Não é a única a defender que o número de vítimas de TSH pode estar mal apontado devido às dificuldades agora acrescidas em detetar este tipo de crime. O Serviço de Estrangeiros e Fronteiras foi extinto em outubro de 2023, e a PSP e a GNR são agora responsáveis pela deteção de crimes deste tipo.
Acácio Pereira, ex-presidente do Sindicato da Carreira e Fiscalização do SEF, acredita que a extinção do Serviço “tem necessariamente impacto nas investigações e sinalizações das vítimas de TSH, mais não seja por ter existido uma alteração substancial na estrutura que investiga. É sempre necessário um período de adaptação”.
Também fontes policiais contaram ao JN que “o fluxo de informação”, que se iniciava através da recolha de dados de imigrantes nos aeroportos nacionais e se prolongava até às operações no terreno, “perdeu-se”. “A PSP e a GNR ainda estão a ganhar o conhecimento que o SEF acumulou durante anos“, garantem.
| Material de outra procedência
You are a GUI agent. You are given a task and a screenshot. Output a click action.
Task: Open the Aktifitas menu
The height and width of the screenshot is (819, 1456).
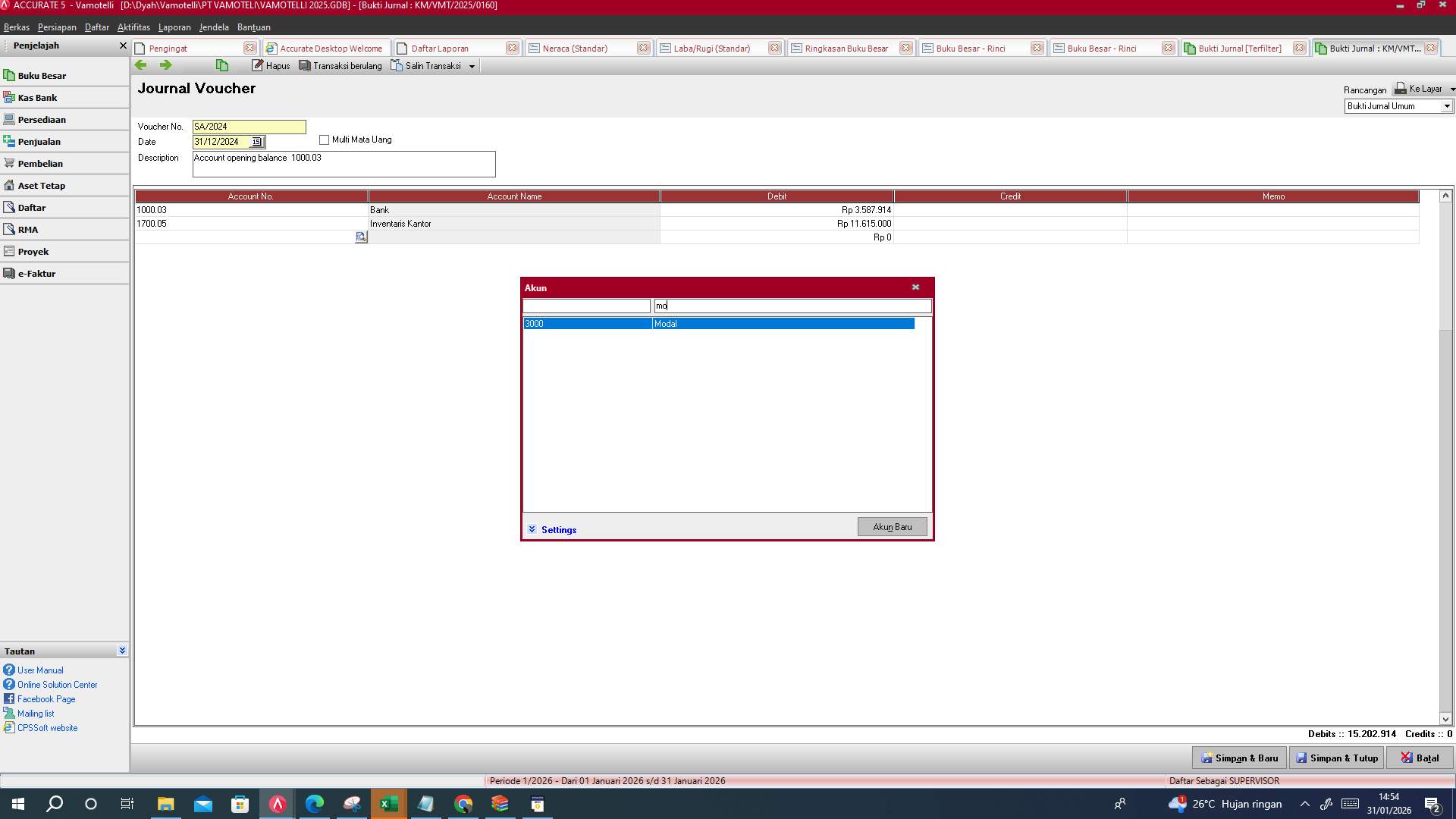pyautogui.click(x=133, y=27)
Para além disso, essas fontes acreditam que, “com o fim das manifestações de interesse, vários imigrantes ficaram mais vulneráveis e muitos deles cairão na teia das redes criminosas, para conseguirem sobreviver“.
Ainda assim, o relator nacional para o TSH, Manuel Albano, diz que “os dados finais não estão apurados e falar em tendências é extemporâneo. É perigoso dizer que as sinalizações de vítimas baixaram”.
Albano admite que “o SEF tinha uma maior proximidade” com os casos de TSH, mas diz que “isso não significa que não continuam a ser feitas sinalizações de vítimas”.